▼

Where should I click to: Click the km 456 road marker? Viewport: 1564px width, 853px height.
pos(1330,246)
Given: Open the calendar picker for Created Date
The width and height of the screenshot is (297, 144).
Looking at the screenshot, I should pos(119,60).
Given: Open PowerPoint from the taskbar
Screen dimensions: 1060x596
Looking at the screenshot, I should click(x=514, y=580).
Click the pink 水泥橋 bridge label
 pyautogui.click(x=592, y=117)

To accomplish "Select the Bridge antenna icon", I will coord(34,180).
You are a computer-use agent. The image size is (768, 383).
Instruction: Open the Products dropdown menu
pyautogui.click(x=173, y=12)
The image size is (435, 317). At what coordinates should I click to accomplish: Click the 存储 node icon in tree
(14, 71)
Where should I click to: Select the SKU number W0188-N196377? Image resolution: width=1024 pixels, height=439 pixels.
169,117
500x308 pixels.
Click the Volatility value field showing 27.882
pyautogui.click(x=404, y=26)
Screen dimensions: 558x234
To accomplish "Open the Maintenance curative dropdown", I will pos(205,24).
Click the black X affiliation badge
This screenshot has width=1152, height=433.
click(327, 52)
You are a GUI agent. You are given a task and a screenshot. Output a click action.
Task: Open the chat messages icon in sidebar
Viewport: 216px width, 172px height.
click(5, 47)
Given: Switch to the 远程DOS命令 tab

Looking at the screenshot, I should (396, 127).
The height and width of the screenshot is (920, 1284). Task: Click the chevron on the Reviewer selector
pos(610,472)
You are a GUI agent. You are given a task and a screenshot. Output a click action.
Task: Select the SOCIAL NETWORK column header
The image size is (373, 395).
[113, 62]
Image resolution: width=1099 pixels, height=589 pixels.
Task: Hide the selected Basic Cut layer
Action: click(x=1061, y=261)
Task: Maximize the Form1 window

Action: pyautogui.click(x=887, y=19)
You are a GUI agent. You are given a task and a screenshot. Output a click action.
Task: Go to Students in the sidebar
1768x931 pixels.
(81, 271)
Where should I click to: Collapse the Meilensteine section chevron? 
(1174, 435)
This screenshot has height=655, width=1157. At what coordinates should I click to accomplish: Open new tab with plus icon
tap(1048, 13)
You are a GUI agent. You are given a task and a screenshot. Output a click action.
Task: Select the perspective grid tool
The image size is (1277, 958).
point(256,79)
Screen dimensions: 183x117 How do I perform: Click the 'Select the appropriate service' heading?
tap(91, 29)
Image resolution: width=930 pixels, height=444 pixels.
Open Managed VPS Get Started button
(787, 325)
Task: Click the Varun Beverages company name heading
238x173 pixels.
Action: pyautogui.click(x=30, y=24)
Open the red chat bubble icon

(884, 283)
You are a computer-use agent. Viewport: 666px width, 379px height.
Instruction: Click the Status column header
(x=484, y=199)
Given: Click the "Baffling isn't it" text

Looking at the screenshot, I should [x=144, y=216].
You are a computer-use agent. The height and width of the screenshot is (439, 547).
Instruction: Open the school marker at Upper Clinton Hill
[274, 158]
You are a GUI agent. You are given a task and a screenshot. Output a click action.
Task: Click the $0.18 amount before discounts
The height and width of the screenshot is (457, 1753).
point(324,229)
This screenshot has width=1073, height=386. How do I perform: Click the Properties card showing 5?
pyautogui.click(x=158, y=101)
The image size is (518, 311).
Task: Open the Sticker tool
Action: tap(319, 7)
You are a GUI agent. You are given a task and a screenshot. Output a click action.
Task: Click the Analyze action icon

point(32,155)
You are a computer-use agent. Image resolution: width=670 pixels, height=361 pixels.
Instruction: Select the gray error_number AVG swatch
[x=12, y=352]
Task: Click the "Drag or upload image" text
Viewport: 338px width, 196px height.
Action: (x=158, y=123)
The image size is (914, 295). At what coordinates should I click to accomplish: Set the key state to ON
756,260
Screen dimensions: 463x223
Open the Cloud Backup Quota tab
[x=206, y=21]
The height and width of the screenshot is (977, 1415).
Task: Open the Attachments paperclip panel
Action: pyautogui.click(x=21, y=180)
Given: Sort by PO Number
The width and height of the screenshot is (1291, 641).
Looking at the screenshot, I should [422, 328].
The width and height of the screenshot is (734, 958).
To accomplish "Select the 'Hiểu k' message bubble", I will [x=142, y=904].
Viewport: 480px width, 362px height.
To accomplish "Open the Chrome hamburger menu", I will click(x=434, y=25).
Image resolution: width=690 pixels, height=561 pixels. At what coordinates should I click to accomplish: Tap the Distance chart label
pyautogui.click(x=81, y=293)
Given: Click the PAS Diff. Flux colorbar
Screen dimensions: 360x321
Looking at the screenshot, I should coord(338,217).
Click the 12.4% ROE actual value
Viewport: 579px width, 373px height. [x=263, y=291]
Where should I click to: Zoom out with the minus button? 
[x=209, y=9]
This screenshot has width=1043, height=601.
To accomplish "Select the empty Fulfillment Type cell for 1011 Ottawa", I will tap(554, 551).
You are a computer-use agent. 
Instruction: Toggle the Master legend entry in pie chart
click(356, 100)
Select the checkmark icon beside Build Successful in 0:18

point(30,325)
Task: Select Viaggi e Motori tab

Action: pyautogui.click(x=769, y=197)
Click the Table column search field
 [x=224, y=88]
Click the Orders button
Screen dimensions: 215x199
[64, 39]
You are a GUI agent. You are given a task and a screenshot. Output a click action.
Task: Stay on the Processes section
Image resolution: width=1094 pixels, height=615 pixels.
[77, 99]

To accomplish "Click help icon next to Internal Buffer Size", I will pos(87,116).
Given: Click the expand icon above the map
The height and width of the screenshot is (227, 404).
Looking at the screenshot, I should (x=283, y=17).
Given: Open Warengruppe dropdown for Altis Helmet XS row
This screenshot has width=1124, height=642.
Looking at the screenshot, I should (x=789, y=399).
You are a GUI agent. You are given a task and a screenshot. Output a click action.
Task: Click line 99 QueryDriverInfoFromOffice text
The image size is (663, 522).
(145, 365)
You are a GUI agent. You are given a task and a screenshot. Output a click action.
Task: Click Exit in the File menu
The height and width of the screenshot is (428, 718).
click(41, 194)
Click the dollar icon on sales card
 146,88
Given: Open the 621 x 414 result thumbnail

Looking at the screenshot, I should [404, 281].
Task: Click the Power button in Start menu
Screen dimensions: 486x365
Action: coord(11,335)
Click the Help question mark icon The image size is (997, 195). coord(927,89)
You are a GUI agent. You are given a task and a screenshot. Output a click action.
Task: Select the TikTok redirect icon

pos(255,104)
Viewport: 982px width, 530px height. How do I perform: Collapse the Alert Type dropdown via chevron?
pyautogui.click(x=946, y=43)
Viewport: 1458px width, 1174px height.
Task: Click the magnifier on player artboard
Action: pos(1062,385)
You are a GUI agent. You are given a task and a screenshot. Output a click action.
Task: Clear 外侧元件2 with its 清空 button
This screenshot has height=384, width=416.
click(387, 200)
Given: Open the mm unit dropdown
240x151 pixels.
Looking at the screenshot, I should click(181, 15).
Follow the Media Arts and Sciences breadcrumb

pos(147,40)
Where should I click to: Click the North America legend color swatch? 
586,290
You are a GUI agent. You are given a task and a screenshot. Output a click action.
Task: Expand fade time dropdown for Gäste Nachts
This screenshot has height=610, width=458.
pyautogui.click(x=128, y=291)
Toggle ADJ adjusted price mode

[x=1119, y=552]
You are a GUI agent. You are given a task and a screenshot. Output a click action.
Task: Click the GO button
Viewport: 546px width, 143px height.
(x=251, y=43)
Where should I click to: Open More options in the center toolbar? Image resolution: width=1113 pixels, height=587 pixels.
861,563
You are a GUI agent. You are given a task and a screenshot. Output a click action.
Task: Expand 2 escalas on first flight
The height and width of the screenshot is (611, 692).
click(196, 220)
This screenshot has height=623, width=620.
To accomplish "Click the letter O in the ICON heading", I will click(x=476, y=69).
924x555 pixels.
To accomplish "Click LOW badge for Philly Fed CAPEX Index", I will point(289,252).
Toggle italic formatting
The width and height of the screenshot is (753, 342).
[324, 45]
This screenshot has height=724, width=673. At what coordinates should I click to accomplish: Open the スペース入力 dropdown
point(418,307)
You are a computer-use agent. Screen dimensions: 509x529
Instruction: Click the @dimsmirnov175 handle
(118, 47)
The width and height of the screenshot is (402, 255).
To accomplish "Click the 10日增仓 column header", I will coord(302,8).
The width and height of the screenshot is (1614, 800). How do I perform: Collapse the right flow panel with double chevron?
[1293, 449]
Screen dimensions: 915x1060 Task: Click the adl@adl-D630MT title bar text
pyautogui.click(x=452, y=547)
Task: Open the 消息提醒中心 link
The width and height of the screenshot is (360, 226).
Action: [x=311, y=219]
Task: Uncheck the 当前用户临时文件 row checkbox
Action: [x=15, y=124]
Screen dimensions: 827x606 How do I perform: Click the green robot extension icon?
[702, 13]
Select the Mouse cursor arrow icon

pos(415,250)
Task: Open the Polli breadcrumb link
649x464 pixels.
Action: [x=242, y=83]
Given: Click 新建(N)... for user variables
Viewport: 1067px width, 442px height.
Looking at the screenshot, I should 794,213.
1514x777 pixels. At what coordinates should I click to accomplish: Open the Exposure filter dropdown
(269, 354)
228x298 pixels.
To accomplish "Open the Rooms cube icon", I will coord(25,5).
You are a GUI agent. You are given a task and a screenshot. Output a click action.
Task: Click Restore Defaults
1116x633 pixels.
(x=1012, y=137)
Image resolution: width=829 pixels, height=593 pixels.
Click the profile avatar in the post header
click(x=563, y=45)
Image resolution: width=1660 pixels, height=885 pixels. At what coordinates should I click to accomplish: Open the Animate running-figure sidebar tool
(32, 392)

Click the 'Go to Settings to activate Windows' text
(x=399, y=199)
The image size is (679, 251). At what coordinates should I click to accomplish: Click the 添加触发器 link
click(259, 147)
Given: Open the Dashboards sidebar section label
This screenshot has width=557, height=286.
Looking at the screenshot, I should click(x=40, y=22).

▲

_Directions:_ Reproduce exactly the entries above, limited to the lines from the one with "Screen dimensions: 1060x596" through the one with "Task: Open the chat messages icon in sidebar", both included.

_Solution:_
Screen dimensions: 1060x596
Looking at the screenshot, I should click(x=514, y=580).
Click the pink 水泥橋 bridge label
 pyautogui.click(x=592, y=117)

To accomplish "Select the Bridge antenna icon", I will coord(34,180).
You are a computer-use agent. The image size is (768, 383).
Instruction: Open the Products dropdown menu
pyautogui.click(x=173, y=12)
The image size is (435, 317). At what coordinates should I click to accomplish: Click the 存储 node icon in tree
(14, 71)
Where should I click to: Select the SKU number W0188-N196377? Image resolution: width=1024 pixels, height=439 pixels.
169,117
500x308 pixels.
Click the Volatility value field showing 27.882
pyautogui.click(x=404, y=26)
Screen dimensions: 558x234
To accomplish "Open the Maintenance curative dropdown", I will pos(205,24).
Click the black X affiliation badge
This screenshot has width=1152, height=433.
click(327, 52)
You are a GUI agent. You are given a task and a screenshot. Output a click action.
Task: Open the chat messages icon in sidebar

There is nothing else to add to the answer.